The size of your solar power system, and therefore the number of solar panels you need, should be informed by your electricity usage patterns and what you want to achieve.
Solar system sizes are measured in kilowatts and, depending on where you are and which direction your roof faces, each kilowatt of your solar panel system will produce between 3 and 5 kWh of clean, renewable energy per day. Typically, around 3 to 4 solar panels are needed to make up 1 kilowatt.
When it comes to buying your new solar system, don’t make the mistake of thinking ‘one size fits all’.
HERE ARE THREE KEY THINGS TO CONSIDER WHEN SEARCHING FOR YOUR PERFECT SIZE SOLAR SYSTEM.
- Your daily energy usage
The number of solar panels you might need should be informed by your current energy usage patterns and what you want to achieve. The best way to discover your current energy usage patterns is by reviewing your electricity bills. Collect your past year’s worth of electricity bills and look for your “average daily energy use” figure on each of them – it will typically be shown on the first or second page of the bill, and in kilowatt-hours or “kWh”. Note this number down for each bill you have, and then take an average of all of those numbers. The final number you arrive at will be your typical energy use over a 24 hour period, including both day and night-time hours.
Once you have this figure, load it into our simple solar calculator along with a little more information about you and your goals, and in seconds you’ll be able to see how many solar panels you might need.
- Sunshine hours
Solar panels need sunlight to function – it’s an obvious rule. But what buyers often don’t realise is that their home’s exposure to sunlight, or how many sunshine hours they get, can have a direct impact on the number of solar panels they will need. The amount of sunlight your home receives change based on your location in Australia and the time of year. The decrease in sunshine hours during winter is due to shorter, cloudier days.
Of the Australian capital cities, Perth has the highest amount of average sunshine hours with Adelaide not far behind, and Melbourne has the least. This means that a household in Melbourne may need a larger sized system to make up the same amount of energy as a household in Adelaide or Perth, simply because of the sunlight they receive.
Match your solar panel placement with the time of day that you use the most energy.
The other thing to consider is how many of those sunlight hours can reach your solar panels, and the time of day that they will be exposed to sunlight. For example, a house with some shading on the roof might need more solar panels than a house with no shading, to make up for the panels receiving less sunlight. Or for a house that uses most of their energy during the morning, it might make more sense to put the solar panels on an east-facing roof space to capture the morning sun and generate free electricity when you need it most.
- Your energy goals
The size of the solar energy system you need will also depend on how much you’re aiming to save on your future electricity bills. Do you want to just cover your daytime energy needs, or do you want to add a battery to make yourself almost completely self-sufficient? Have a clear goal in mind about how much of your energy requirements you’d like to have generated by your new solar energy system and share this goal with your solar energy system designer.
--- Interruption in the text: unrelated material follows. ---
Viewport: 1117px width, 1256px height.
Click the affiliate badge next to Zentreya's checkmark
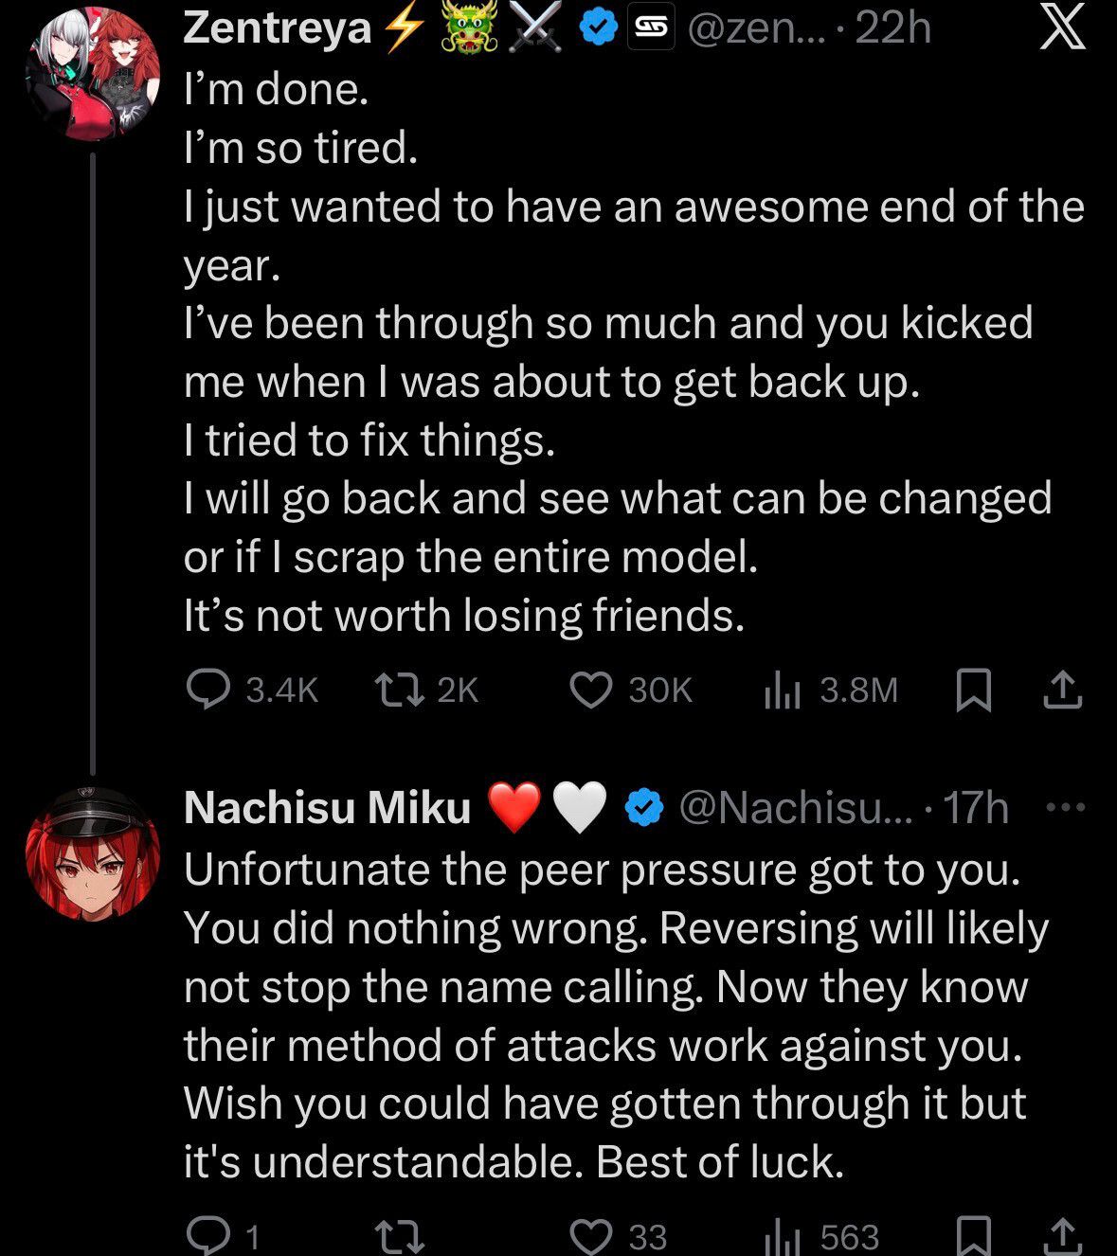coord(649,30)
Your energy goals will directly influence the size of the system you need, the number of solar panels required, and the way it’s designed for future expansion.
Even if you select a smaller system that won’t supply 100% of your electricity needs, your new investment will still help to bring your electricity costs down almost immediately, and could set you up for an easy addition of a battery in the future.
If you do choose to start with a small system, ensure that your supplier has designed the system with expansion or modification in mind; you might want to expand your system size or add battery storage in the future if your circumstances change.